In his review of Michael Pollan’s In Defense of Food [NYR, March 20], Jason Epstein refers, apparently with approval, to “a sustainable farm near Charlottesville, Virginia,” that is described at length in Mr. Pollan’s previous book, The Omnivore’s Dilemma. And immediately Mr. Epstein undoes his approval with the following remarkable statement: “But sustainable farming is not sustainable on a national scale any more than Alice Waters can cook for the entire United States….”

This is merely a revision of the conventional “answer” that has been made for at least forty years to any argument for ecologically responsible agriculture. Earl Butz, who is deplored by Mr. Epstein, would have agreed enthusiastically. The reference to Alice Waters is shorthand for another part of the conventional answer. The point, invariably, has been that good farming and good food may be all right as a sort of hobby for the wealthy, but only industrial agriculture and the industrial food system can “feed the world.”

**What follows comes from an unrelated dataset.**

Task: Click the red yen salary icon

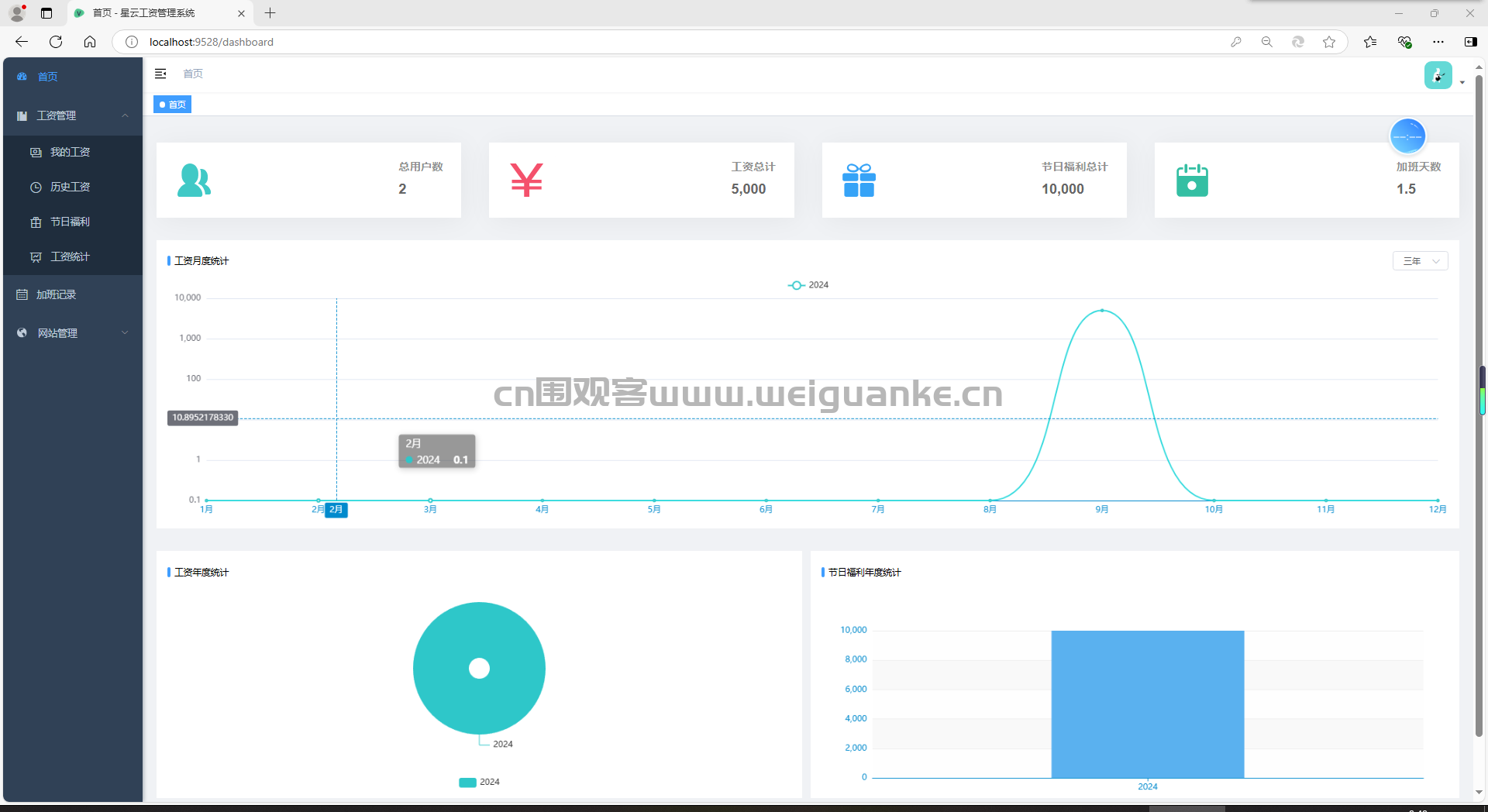Action: click(526, 180)
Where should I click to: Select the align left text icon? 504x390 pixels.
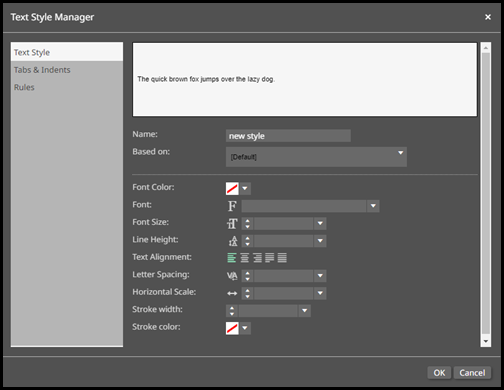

It is true that Alice Waters’s restaurant, Chez Panisse, is expensive. It has also been a good example, in its use of fresh local food, to eating places, not invariably expensive, all over the country. But Chez Panisse is not the only accomplishment of Alice Waters. Nobody has done more than she has to promote responsible food production and good food for those who need it most, namely schoolchildren. She is a great democratizer of the ideas of good food and good eating.

If “sustainable farming is not sustainable on a national scale,” what then? This question does not have an answer that is simple or easy, but Mr. Epstein ought at least to have asked it. And as a matter of fact it is being answered. Michael Pollan and Alice Waters are working on the answer. So are thousands of people who are occupied with making their farms sustainable, with “community-supported agriculture,” with farmers’ markets, with the development of local food economies, with vegetable gardens in city and country, with cooking and eating fresh, locally produced food.

Mr. Epstein, who evidently does not know of these efforts, accepts the present food industry, which is condemned by the book he is favorably reviewing, as “our second nature.” He then hastens to assure, us perhaps, but certainly himself that “Pollan is not a Luddite.” Did somebody accuse Michael Pollan of being a Luddite? Is somebody about to accuse Jason Epstein of being a Luddite? He evidently fears so, for he invokes this dreaded name in order to dissociate himself from the judgment that is at the heart of both of Mr. Pollan’s recent books: that industrial agriculture is not only unsustainable, but, on the basis of much evidence, is ruinous of the health of everything involved. It is degrading and wasting the land, poisoning streams and rivers, causing “dead zones” in the oceans, destroying farm populations and rural communities, destroying forests, destroying species and varieties of plants and animals. And the industrial food system, while aiding and abetting the ruin of agriculture and the agricultural ruin of ecosystems, is ruining the health of humans.

It may be understandable that Mr. Epstein chooses to wipe his hands and back away. But it is not understandable or excusable that he sees objection and opposition to such a state of things as Luddism. Nor is it understandable or excusable that he reduces this enormous, agonizing difficulty to a perfunctory sendoff: “The problem is not the existence of a mass feeding industry but its ethics….” Yes, let us all join the hunt for industrial ethics. But the ethical problem exactly is the existence of a mass feeding industry.

Wendell Berry

Lanes Landing Farm

Port Royal, Kentucky

Jason Epstein replies:

Can Wendell Berry have read what I wrote? He accuses me of attempting to “dissociate” myself from what “is at the heart of both of Mr. Pollan’s recent books: that industrial agriculture is not only unsustainable, but…ruinous of the health of everything involved.” This is exactly my unequivocal position. I wrote, “Pollan’s critique of the American food industry… is comparable to that of Rachel Carson as a contribution to the history of human self-destruction.” Though I am in favor of sustainable, small-scale agriculture and an enthusiastic admirer and friend of Alice Waters, I do not see how small-scale farming and Alice’s brave campaigns can replace the present system for the millions of Americans too poor and too distracted to take advantage of them. Since Mr. Berry himself offers no solution to this dreadful problem I assume he is as much at a loss as I am. We should not abandon the struggle. But we should also know what we’re up against.